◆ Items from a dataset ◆
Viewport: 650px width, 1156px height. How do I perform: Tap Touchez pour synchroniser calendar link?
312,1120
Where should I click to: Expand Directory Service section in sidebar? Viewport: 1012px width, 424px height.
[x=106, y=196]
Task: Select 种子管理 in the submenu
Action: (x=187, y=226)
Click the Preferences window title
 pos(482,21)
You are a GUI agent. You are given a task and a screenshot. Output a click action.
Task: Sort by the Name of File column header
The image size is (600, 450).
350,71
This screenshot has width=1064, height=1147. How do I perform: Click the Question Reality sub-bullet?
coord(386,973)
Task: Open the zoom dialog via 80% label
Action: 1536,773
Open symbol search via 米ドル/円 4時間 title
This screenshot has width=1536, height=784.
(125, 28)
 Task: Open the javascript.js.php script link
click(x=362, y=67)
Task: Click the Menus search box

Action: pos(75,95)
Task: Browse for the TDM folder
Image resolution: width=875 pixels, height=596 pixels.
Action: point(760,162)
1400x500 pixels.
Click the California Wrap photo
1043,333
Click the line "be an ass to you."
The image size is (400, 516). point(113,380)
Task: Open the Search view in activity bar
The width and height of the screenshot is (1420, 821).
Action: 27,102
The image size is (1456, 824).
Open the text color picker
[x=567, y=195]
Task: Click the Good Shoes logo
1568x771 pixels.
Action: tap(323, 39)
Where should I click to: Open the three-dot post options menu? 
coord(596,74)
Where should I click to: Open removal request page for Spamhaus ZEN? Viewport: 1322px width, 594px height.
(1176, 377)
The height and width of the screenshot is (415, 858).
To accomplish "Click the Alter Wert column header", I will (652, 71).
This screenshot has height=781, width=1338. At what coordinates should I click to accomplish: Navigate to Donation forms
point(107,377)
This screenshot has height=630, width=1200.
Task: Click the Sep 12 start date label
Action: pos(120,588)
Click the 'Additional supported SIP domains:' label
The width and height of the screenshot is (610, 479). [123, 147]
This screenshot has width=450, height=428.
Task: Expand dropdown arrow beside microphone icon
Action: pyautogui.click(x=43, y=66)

◆ Problem details ◆
Repeat the lines of the records from the line containing "Click the 'Additional" through the end of the records, inclusive.

◆ Response ◆
Click the 'Additional supported SIP domains:' label
The width and height of the screenshot is (610, 479). [123, 147]
This screenshot has width=450, height=428.
Task: Expand dropdown arrow beside microphone icon
Action: pyautogui.click(x=43, y=66)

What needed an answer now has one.